DTE Electric Company asked the Michigan Public Service Commission to approve a pilot program that will test six distinct rates within the residential rate class, according to a July 19 filing. In May, the agency provided an extension to the implementation of the time-of-use rate structure ordered last year and authorized the company to test various aspects of the rate design.

DTE said that approval of the application by Oct. 1, 2019 would enable the company to conduct the pilot from the spring of 2020 through 2021, and then address implementation in a 2021 filing for a full rollout in 2022. The program is expected to cost $11.2 million.
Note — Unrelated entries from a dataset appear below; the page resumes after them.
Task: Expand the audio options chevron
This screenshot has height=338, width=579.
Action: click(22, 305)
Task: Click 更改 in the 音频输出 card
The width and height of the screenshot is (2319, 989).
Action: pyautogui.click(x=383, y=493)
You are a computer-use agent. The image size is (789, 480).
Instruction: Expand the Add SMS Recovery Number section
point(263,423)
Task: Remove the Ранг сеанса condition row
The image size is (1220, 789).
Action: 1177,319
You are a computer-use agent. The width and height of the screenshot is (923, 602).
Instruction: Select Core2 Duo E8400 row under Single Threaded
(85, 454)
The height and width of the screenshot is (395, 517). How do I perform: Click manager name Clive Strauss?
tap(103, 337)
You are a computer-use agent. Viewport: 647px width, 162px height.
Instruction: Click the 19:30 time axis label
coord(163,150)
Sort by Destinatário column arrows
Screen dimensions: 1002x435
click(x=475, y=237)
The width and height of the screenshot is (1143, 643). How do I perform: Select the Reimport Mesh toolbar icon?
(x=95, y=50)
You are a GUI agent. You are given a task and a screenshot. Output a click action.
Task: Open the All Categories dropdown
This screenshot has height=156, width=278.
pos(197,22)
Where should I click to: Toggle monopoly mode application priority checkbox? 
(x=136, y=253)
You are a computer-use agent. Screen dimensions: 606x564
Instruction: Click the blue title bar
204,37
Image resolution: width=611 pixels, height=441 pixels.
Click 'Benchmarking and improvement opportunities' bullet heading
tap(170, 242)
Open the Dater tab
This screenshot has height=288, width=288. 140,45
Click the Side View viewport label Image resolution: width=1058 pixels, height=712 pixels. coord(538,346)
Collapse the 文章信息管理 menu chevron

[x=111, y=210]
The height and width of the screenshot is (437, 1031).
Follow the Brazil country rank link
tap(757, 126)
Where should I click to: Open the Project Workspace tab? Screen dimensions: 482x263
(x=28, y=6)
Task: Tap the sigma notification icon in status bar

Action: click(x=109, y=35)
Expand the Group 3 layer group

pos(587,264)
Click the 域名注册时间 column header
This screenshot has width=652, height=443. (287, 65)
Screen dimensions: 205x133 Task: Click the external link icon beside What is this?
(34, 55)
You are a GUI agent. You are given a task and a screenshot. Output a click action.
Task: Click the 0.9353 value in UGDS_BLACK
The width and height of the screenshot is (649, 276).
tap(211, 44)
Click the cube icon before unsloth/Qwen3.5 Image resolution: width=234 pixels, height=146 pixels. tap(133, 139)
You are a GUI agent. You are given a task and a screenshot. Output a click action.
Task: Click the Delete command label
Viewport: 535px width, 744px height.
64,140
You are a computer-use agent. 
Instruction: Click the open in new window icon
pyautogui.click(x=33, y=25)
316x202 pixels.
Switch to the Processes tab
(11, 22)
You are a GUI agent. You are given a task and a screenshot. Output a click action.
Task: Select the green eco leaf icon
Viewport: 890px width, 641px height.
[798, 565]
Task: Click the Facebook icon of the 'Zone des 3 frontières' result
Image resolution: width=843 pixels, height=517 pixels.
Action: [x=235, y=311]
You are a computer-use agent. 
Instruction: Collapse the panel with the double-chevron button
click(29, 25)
The program, called “Advanced Customer Pricing Pilot,” will include two TOU energy rates, two demand rates, as well as two structures that combine TOU energy and demand rates. The pilot will also evaluate opt-in and opt-out enrollment structures.

TOU energy rates are volumetric structures which have a time-varying energy rate as opposed to the typical uniform or inclining block energy rate in DTE’s current residential rate design, the company said. Under the rate, the cost per unit of energy in kilowatt-hours varies throughout the day and/or across seasons. A demand charge is based on a customer’s peak demand within a billing cycle or a subset of billing cycle hours, and is measured in dollars per kilowatt.

DTE Electric is a subsidiary of DTE Energy Company.